Tuttavia, ad una così evidente scarnificazione del linguaggio non corrisponde una adeguata, ed equivalente, messa in scena “in levare” e dei dialoghi all’altezza: Marra accumula simboli di facilissima lettura (il crocifisso appeso alla porta “chiusa in faccia” al padre ritratto in una foto…), si abbandona a parentesi sentimentali inutilmente iterate e malissimo scritte (l’amata che ritorna dopo essere stata tradita, che teme di subire un secondo tradimento che regolarmente arriva…) ed è troppo diretto e manicheo nel rendere visivamente la contrapposizione tra i due “mondi” (quello di provenienza e quello al quale aspira) del protagonista. La dissolvenza incrociata interno borghese/facciata di un palazzaccio di periferia è francamente imperdonabile e troppo “facile”, anche per un racconto che si presenta come piano e semplice, di immediata decifrazione.

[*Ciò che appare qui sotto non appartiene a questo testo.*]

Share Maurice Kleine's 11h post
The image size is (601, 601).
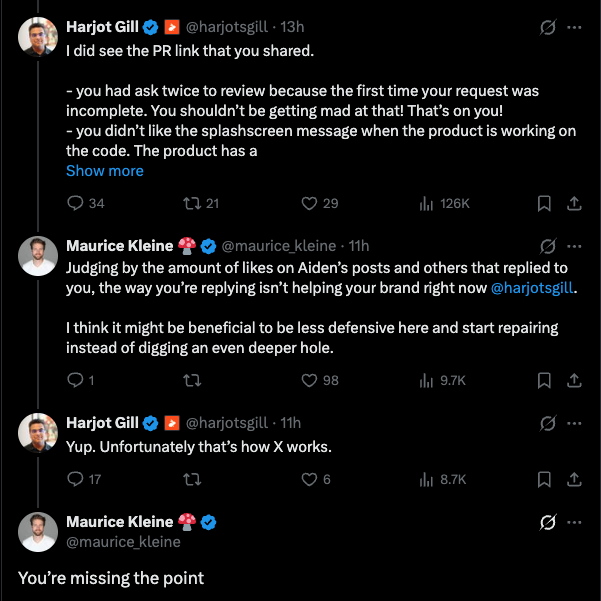[x=574, y=380]
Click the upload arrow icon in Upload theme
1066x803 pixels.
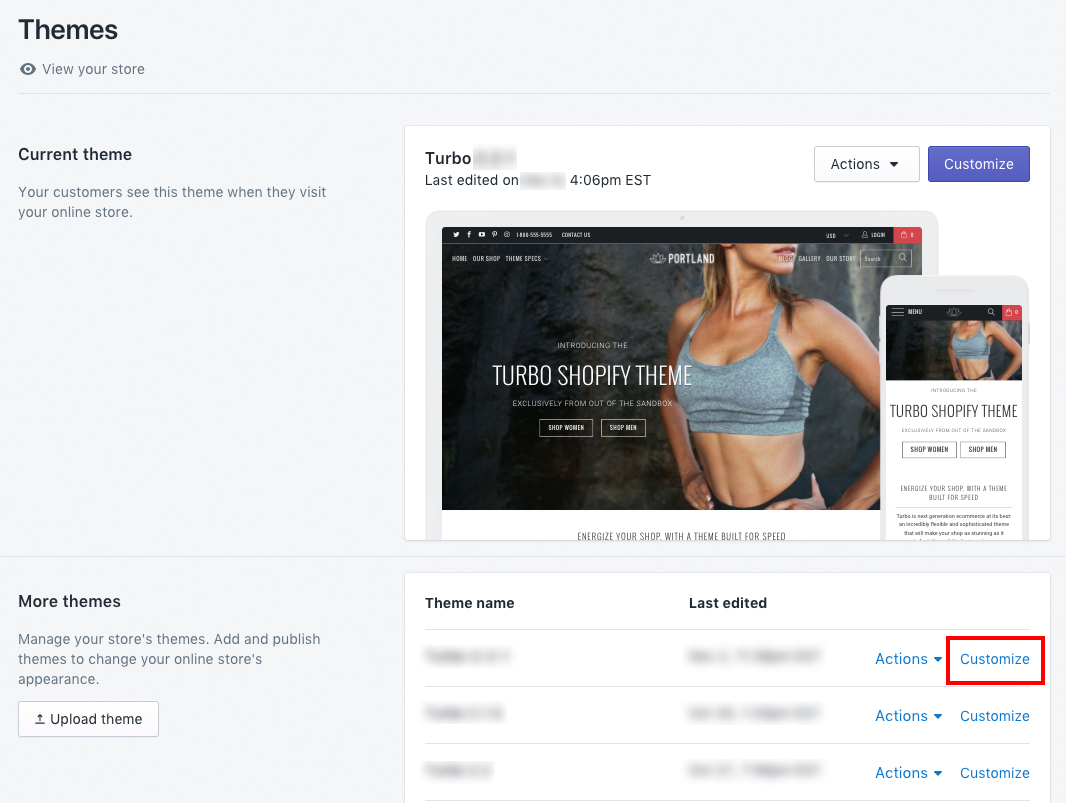pyautogui.click(x=40, y=719)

In definitiva, si esce dalla sala con la nettissima impressione di aver assistito alla proiezione di un’opera irrisolta che è il precipitato di una sorta di adynathon filmico: soggiacere alle regole del “prodotto vendibile” pur restando fedeli al rigore delle opere, più libere e meno “studiate”, del passato. Oggi, in Italia, sembra impossibile riuscirvi ed è questo che il film di Marra, suo malgrado, ci dice, ci segnala.

Dopo l'intenso Tornando a casa, Vincenzo Marra si era perso nei luoghi comuni con Vento di terra. All'opera terza continua su questa strada. La sua visione non è televisiva, come in molti hanno detto, anzi è molto rigorosa dal punto di vista cinematografico, con una messa in scena secca ed essenziale. Ciò che raffredda progressivamente il coinvolgimento è la banalità del percorso del protagonista: un gelido calcolatore disposto a tutto pur di vedere realizzati i suoi sogni di agiatezza e potere. La prima parte, con l'esperienza lavorativa nella Guardia di Finanza, è efficace e senza sbandamenti, poi, con l'entrata in scena di un'eterea Fanny Ardant, comincia un tragitto rodato dove all'ascesa sociale si intuisce subito che seguirà una caduta agli inferi. Senza tesi da dimostrare, visto il finale aperto, ma con un itinerario così consolidato da risultare prevedibile. La sensazione è di vedere le istituzioni e i giochi di potere così come ci si immagina che siano, a causa di una meccanicità che fa sembrare gli eventi privi di approfondimento. Si arriva così a una parte finale in cui franano i caratteri e le psicologie cedono al luogo comune: l'amata vilipesa e svenduta; l'amante trattenuta senza entusiasmi; gli ostacoli superati con la forza e la corruzione. A risultare particolarmente didascalici sono, più che i dialoghi, alcuni gesti, come il passaggio dell'anello dall'amata all'amante o il modo sbrigativo con cui si succedono difficoltà e relative soluzioni. Resta comunque un tentativo, anche se non particolarmente riuscito, di parlare della contemporaneità. Tutti bravi gli attori, dal protagonista Michele Lastella, rigidamente in parte, ai carismatici comprimari. Sempre affascinante la Ardant, ma prigioniera di un ruolo, (non la aiuta il fatto di non essere doppiata) che finisce per sfiorare il ridicolo. Eccessivi, comunque, i fischi della stampa al festival di Venezia.